Chapter 2. Power User Query DSL

In the previous chapter, we looked at what Apache Lucene is, how its architecture looks, and how the analysis process is handled. In addition to these, we saw what Lucene query language is and how to use it. We also discussed Elasticsearch, its architecture, and core concepts. In this chapter, we will dive deep into Elasticsearch focusing on the Query DSL. We will first go through how Lucene scoring formula works before turning to advanced queries. By the end of this chapter, we will have covered the following topics:

  • How the default Apache Lucene scoring formula works
  • What query rewrite is
  • What query templates are and how to use them
  • How to leverage complicated Boolean queries
  • What are the performance implications of large Boolean queries
  • Which query you should use for your particular use case

Default Apache Lucene scoring explained

A very important part of the querying process in Apache Lucene is scoring.

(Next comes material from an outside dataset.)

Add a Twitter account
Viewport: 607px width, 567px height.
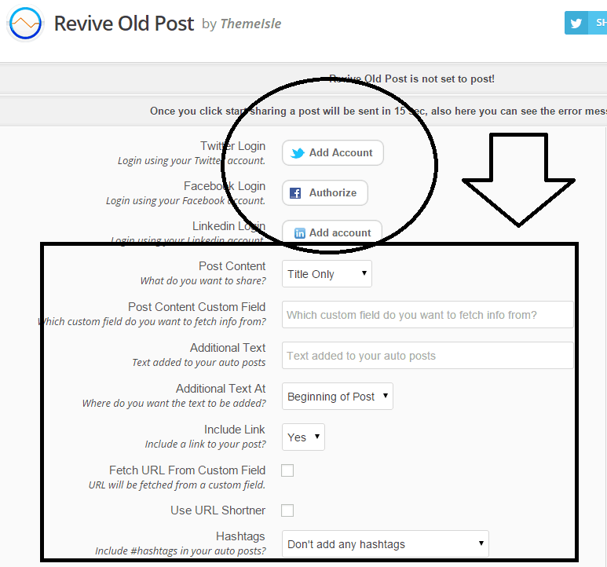tap(333, 153)
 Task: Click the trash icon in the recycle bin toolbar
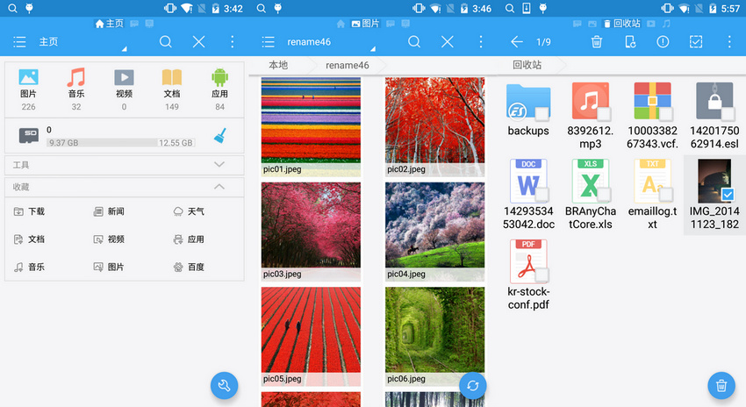click(x=597, y=42)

Scoring is the process of calculating the score property of a document in a scope of a given query. What is a score? A score is a factor that describes how well the document matched the query. In this section, we'll look at the default Apache Lucene scoring mechanism: the TF/IDF (term frequency/inverse document frequency) algorithm and how it affects the returned document. Knowing how this works is valuable when designing complicated queries and choosing which queries parts should be more relevant than the others. Knowing the basics of how scoring works in Lucene allows us to tune queries more easily and the results retuned by them to match our use case.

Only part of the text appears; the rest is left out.